Austin built FIRST partly on the model of Dallas’s RIGHT Care teams, which also pair clinicians, paramedics and specially trained officers, then closely track outcomes. Research and analysis of the Dallas program found the teams diverted thousands of people from jails and emergency departments and were associated with fewer arrests and shorter times on scene. Data presented by Dallas officials showed drops in hospital admissions and scene times in ZIP codes covered by RIGHT Care, a playbook Austin officials say they hope to follow. The Meadows Mental Health Policy Institute has detailed RIGHT Care’s results and how the program operates.

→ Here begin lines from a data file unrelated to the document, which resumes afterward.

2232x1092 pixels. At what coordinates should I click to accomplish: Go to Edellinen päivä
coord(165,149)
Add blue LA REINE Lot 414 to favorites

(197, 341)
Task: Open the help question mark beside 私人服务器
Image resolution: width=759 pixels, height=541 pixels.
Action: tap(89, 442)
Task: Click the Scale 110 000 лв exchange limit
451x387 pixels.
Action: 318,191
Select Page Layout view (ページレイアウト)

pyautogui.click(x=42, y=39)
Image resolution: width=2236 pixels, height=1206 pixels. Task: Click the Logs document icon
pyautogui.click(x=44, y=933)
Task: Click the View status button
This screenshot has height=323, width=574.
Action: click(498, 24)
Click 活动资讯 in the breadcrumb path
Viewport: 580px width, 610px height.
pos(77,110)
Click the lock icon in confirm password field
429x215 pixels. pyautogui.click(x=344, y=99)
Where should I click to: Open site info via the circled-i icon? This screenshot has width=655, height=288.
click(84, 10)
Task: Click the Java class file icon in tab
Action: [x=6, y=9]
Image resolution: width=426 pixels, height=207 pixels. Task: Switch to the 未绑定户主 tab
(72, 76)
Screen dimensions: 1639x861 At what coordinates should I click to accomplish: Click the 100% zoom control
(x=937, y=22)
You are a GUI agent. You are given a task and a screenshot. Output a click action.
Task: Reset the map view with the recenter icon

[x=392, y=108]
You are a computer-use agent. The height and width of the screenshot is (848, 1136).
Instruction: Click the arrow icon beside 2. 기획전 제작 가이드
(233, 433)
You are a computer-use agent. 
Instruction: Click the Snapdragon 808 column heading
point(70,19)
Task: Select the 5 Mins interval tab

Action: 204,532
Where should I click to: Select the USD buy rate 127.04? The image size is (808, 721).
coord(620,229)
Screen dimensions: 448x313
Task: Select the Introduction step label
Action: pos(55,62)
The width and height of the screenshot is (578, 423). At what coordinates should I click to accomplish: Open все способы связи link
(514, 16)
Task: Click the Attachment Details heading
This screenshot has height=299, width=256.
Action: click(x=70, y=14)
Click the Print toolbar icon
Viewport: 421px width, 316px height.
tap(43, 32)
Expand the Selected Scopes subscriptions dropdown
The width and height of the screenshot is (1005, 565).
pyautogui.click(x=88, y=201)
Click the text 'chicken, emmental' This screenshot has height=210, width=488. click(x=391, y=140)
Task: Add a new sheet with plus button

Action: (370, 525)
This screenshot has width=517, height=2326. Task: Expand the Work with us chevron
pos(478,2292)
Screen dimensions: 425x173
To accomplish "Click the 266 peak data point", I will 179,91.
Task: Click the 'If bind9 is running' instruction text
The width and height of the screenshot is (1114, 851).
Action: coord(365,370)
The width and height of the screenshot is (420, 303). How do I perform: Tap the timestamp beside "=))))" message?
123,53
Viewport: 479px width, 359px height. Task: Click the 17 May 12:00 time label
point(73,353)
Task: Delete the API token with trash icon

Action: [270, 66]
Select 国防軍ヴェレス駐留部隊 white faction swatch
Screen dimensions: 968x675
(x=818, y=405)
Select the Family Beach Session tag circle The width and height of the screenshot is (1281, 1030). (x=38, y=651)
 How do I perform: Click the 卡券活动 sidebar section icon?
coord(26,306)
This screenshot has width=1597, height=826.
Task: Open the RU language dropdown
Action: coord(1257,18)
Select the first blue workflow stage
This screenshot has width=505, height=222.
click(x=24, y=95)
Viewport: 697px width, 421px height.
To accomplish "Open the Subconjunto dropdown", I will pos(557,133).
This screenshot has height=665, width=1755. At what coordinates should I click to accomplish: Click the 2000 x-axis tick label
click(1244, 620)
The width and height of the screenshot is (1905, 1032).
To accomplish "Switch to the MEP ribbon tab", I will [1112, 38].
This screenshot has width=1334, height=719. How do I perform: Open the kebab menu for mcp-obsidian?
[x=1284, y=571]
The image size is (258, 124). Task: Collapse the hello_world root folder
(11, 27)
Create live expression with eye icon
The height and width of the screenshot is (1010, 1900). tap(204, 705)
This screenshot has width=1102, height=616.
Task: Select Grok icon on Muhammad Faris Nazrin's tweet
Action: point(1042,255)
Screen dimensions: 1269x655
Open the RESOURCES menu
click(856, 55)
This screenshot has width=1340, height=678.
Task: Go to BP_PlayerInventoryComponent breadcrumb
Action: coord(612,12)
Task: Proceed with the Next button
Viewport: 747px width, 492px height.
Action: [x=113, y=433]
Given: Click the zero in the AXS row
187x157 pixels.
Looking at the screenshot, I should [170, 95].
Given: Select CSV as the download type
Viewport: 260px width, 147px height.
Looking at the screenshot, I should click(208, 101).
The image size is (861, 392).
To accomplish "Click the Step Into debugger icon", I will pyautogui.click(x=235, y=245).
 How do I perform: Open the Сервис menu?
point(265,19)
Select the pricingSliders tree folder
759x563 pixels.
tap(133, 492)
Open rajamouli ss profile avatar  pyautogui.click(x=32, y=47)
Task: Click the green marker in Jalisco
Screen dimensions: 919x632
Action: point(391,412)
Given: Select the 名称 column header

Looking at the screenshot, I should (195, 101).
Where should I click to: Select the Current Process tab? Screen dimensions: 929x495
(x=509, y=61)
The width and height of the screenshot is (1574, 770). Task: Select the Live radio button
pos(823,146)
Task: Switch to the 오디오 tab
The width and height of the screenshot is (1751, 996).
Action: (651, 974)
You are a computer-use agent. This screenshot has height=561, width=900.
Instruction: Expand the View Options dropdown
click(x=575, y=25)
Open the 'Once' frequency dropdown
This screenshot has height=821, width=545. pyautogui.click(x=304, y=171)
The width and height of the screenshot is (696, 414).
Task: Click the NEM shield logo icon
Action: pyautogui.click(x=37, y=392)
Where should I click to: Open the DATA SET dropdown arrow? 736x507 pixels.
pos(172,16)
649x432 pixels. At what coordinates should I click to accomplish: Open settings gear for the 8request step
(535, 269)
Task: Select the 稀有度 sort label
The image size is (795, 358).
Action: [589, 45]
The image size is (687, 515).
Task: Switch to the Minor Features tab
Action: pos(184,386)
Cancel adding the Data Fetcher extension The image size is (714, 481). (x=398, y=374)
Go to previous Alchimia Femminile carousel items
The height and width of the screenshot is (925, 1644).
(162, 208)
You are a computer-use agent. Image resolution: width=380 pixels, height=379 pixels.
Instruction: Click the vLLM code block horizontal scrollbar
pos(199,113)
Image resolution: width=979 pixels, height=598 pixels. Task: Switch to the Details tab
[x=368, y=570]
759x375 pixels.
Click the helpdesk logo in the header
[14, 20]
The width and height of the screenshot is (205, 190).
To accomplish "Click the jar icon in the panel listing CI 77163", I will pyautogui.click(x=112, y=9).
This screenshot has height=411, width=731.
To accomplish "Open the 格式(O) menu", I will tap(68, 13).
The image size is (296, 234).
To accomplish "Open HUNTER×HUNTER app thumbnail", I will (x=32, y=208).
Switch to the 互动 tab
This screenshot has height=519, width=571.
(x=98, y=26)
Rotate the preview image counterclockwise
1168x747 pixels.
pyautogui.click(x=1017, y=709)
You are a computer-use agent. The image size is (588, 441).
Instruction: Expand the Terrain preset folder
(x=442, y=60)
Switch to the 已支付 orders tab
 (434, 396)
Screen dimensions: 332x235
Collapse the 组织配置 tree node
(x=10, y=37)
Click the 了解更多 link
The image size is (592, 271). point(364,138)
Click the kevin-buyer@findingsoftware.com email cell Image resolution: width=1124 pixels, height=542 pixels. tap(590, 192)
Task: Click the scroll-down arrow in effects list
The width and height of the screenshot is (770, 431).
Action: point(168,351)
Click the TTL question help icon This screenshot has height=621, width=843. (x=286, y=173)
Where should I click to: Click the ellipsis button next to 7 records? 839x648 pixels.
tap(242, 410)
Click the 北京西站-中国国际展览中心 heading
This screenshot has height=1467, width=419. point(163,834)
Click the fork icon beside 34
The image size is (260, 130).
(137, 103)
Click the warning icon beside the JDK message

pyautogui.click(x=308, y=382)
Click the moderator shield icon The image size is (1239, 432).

Why Officials Say It Matters

City leaders point to a sharp rise in 911 calls involving mental health, along with much slower response times, as the problem FIRST is trying to tackle. A Statesman review of city 911 records found that mental-health calls jumped about 269 percent from 2014 to 2024 and that both average response times and on-scene times have grown longer, leaving some high-risk situations waiting. During the pilot, the agencies say they will track a dozen measures, including use-of-force incidents, emergency detentions, hospital admissions and how long responders stay at each call, to see whether FIRST cuts down on arrests and expensive hospital transports. Supporters argue that a faster, specialized team can be more humane for people in crisis and less costly in the long run.

What Comes Next

After six months, agency leaders are expected to bring performance data to the Austin City Council, which will decide whether to keep FIRST going or even expand it, as per KUT. Any continuation would require new funding. Supporters say the early outings look promising, but city officials want solid numbers before turning the pilot into a permanent line item. If the trends hold, leaders say they hope to see fewer arrests and hospital transports and better safety for both people in crisis and the first responders on scene.